The main difference between CRPS type 1 (RSD) and CRPS type 2(Causalgia) is that Type 2 is caused by a proven nerve injury. Recent research (see Medical Updates) shows CRPS Type 1 is nerve injury and NOT a somatic disorder. The symptoms of both diseases are identical.

There are four cardinal signs that indicate CRPS Type 1 and 2:

PAIN is constant and characterized by burning. The non-relenting pain is enhanced with every movement.

SWELLING is sometimes localized, but often unrelenting, and progressive. Swelling intensifies the pain and promotes stiffness which can be the beginning of atrophy and deformity.

When tissue is injured or inflamed, excess fluid enters the tissues from damaged blood vessels within these injured tissues.  If the veins cannot remove all of this fluid, the part swells (edema).  However this swelling is usually only temporary, because the tissues heal and the blood vessels no longer leak excessively.

Swelling is one of the symptoms of RSD.  Early in the course of the disease, this inflammatory process causes edema.  The swelling in RSD may exist far longer than it would take normal tissue to heal because RSD:

– prevents healing
– causes constant inflammation
– may cause dilation of the arteries which will cause more fluid to leak, and may cause the veins to contract, which also prevent the normal removal of non-protein fluid from tissues.
– It is pretty easy to see that the edema of RSD may last for long periods of time.

STIFFNESS, like swelling, is progressive resulting in less motion of the joints, which again, results in increased swelling and pain This in turn, can produce further deformity and joint changes.

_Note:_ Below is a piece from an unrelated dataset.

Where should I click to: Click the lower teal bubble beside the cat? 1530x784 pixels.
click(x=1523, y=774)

DISCOLORATION indicates circulatory changes that diminish the nutrition of the tissues of the skin, ligaments, bones and tendons. The result is thin, shiny skin, pencil-like fingers and changes in ligaments. This further contributes to stiffness and pain. CRPS in the upper extremities had been classified in the following five ways, based on the location and intensity of symptoms.

RSD & CRPS Frustration

RSD/CRPS is frequently dismissed by health professionals for many reasons including:
They don’t understand the diagnosis and/or they are not familiar with the disorder.
They understand the diagnosis but lack experience in how to treat it properly.

Many think that the client is pretending to be ill.

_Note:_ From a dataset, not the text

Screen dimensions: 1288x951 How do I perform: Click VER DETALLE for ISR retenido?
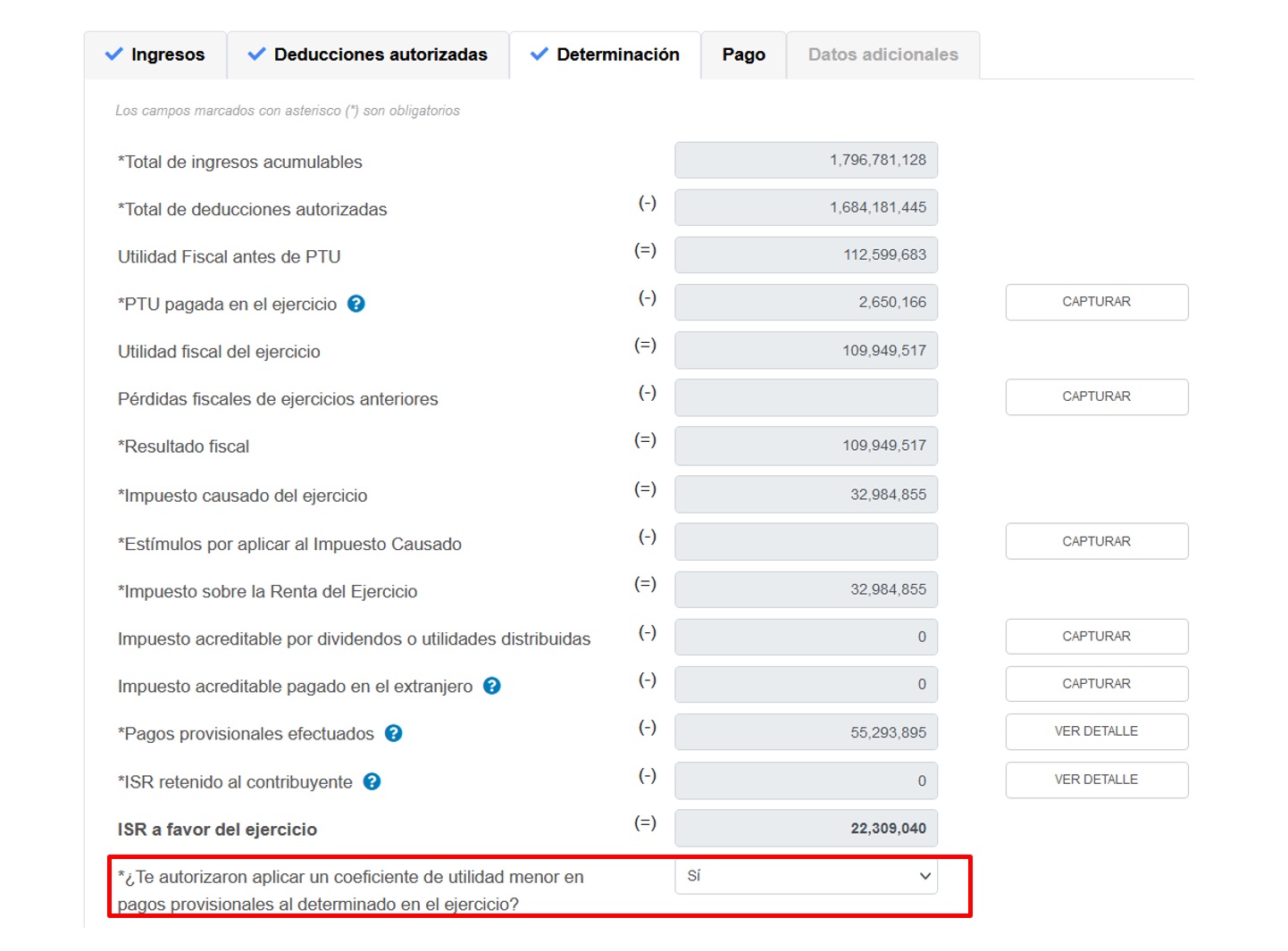point(1096,780)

RSD/CRPS is thought to be hopeless and there is no cure. (There is hope!)

RSD/CRPS is purely psychological and that it is not a medical condition, i.e. “It’s all in your head”. (This is a myth.)

Many people who work within the health care system dread accepting a client with RSD because effective treatment requires an ongoing, almost daily assessment of the condition to develop the proper regimen. It is far too time consuming for most clinics to adequately care for RSD clients.

Due to the nature of RSD, the condition can quickly change for better or worse for reasons that are not fully understood. Therefore it is necessary to schedule evenly spaced treatment sessions in order to benefit the client.

The health care provider must address the plan of care very carefully once the diagnosis is made and must thoroughly customize therapy for each client. All individual characteristics (psychological, social, physiological) must be taken into account during therapy.

Communication between the family members, health professionals, and the client must be clear, ongoing and become well established. It is common for the client to have failed in a previous program if a positive, creative, caring relationship was not established. If either the client or the therapist senses a communication problem, it is far better to acknowledge that another clinician may be of greater benefit to the client’s progress.